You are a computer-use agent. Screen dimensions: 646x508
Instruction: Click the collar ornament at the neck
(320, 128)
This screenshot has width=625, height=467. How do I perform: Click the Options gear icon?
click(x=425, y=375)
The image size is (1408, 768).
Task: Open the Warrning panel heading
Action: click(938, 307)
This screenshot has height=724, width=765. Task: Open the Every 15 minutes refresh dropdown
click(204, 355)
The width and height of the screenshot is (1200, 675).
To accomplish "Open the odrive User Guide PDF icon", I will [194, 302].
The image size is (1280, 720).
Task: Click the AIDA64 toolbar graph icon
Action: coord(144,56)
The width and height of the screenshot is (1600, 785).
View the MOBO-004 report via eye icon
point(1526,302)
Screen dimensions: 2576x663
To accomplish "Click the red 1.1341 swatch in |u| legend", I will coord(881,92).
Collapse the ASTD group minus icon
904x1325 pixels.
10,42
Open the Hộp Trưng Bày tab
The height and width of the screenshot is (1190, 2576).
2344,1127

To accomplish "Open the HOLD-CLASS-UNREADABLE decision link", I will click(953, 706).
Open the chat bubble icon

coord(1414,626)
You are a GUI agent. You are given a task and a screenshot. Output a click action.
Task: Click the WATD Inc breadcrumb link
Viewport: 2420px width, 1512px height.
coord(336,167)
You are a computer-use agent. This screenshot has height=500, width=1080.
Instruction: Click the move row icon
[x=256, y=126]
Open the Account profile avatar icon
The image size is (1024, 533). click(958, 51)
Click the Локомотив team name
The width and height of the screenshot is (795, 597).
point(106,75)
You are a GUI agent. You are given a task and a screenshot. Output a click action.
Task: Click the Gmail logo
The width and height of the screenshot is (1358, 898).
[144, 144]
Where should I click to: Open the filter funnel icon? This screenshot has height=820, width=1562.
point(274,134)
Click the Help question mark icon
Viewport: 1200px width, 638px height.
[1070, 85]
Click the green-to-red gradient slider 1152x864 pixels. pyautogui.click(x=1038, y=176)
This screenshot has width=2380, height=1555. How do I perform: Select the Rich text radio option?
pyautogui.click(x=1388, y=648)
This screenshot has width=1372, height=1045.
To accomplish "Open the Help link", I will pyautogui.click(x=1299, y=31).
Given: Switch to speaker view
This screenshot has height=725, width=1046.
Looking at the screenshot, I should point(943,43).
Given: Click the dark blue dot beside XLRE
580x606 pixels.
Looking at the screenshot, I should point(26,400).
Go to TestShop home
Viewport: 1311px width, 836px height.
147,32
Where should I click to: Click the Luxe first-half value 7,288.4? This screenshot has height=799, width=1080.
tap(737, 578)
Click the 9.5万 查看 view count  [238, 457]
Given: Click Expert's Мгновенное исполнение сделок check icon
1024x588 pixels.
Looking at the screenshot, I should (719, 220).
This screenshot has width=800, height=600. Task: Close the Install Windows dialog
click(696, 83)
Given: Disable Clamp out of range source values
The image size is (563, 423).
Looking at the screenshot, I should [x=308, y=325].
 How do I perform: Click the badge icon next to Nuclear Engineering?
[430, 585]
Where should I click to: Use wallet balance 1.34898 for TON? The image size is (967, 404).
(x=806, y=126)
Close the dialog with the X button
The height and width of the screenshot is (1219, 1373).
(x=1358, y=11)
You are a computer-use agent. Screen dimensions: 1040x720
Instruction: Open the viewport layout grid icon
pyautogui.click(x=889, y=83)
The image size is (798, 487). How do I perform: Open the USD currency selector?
* * * * *
### Work to be completed
Write the data out once more, exactly as it was given.

### Response box
You are a computer-use agent. Screen dimensions: 646x508
Instruction: Click the collar ornament at the neck
(320, 128)
This screenshot has width=625, height=467. How do I perform: Click the Options gear icon?
click(x=425, y=375)
The image size is (1408, 768).
Task: Open the Warrning panel heading
Action: click(938, 307)
This screenshot has height=724, width=765. Task: Open the Every 15 minutes refresh dropdown
click(204, 355)
The width and height of the screenshot is (1200, 675).
To accomplish "Open the odrive User Guide PDF icon", I will [194, 302].
The image size is (1280, 720).
Task: Click the AIDA64 toolbar graph icon
Action: coord(144,56)
The width and height of the screenshot is (1600, 785).
View the MOBO-004 report via eye icon
point(1526,302)
Screen dimensions: 2576x663
To accomplish "Click the red 1.1341 swatch in |u| legend", I will coord(881,92).
Collapse the ASTD group minus icon
904x1325 pixels.
10,42
Open the Hộp Trưng Bày tab
The height and width of the screenshot is (1190, 2576).
2344,1127

To accomplish "Open the HOLD-CLASS-UNREADABLE decision link", I will click(953, 706).
Open the chat bubble icon

coord(1414,626)
You are a GUI agent. You are given a task and a screenshot. Output a click action.
Task: Click the WATD Inc breadcrumb link
Viewport: 2420px width, 1512px height.
coord(336,167)
You are a computer-use agent. This screenshot has height=500, width=1080.
Instruction: Click the move row icon
[x=256, y=126]
Open the Account profile avatar icon
The image size is (1024, 533). click(958, 51)
Click the Локомотив team name
The width and height of the screenshot is (795, 597).
point(106,75)
You are a GUI agent. You are given a task and a screenshot. Output a click action.
Task: Click the Gmail logo
The width and height of the screenshot is (1358, 898).
[144, 144]
Where should I click to: Open the filter funnel icon? This screenshot has height=820, width=1562.
point(274,134)
Click the Help question mark icon
Viewport: 1200px width, 638px height.
[1070, 85]
Click the green-to-red gradient slider 1152x864 pixels. pyautogui.click(x=1038, y=176)
This screenshot has width=2380, height=1555. How do I perform: Select the Rich text radio option?
pyautogui.click(x=1388, y=648)
This screenshot has width=1372, height=1045.
To accomplish "Open the Help link", I will pyautogui.click(x=1299, y=31).
Given: Switch to speaker view
This screenshot has height=725, width=1046.
Looking at the screenshot, I should point(943,43).
Given: Click the dark blue dot beside XLRE
580x606 pixels.
Looking at the screenshot, I should point(26,400).
Go to TestShop home
Viewport: 1311px width, 836px height.
147,32
Where should I click to: Click the Luxe first-half value 7,288.4? This screenshot has height=799, width=1080.
tap(737, 578)
Click the 9.5万 查看 view count  [238, 457]
Given: Click Expert's Мгновенное исполнение сделок check icon
1024x588 pixels.
Looking at the screenshot, I should (719, 220).
This screenshot has width=800, height=600. Task: Close the Install Windows dialog
click(696, 83)
Given: Disable Clamp out of range source values
The image size is (563, 423).
Looking at the screenshot, I should [x=308, y=325].
 How do I perform: Click the badge icon next to Nuclear Engineering?
[430, 585]
Where should I click to: Use wallet balance 1.34898 for TON? The image size is (967, 404).
(x=806, y=126)
Close the dialog with the X button
The height and width of the screenshot is (1219, 1373).
(x=1358, y=11)
You are a computer-use agent. Screen dimensions: 1040x720
Instruction: Open the viewport layout grid icon
pyautogui.click(x=889, y=83)
The image size is (798, 487). How do I perform: Open the USD currency selector?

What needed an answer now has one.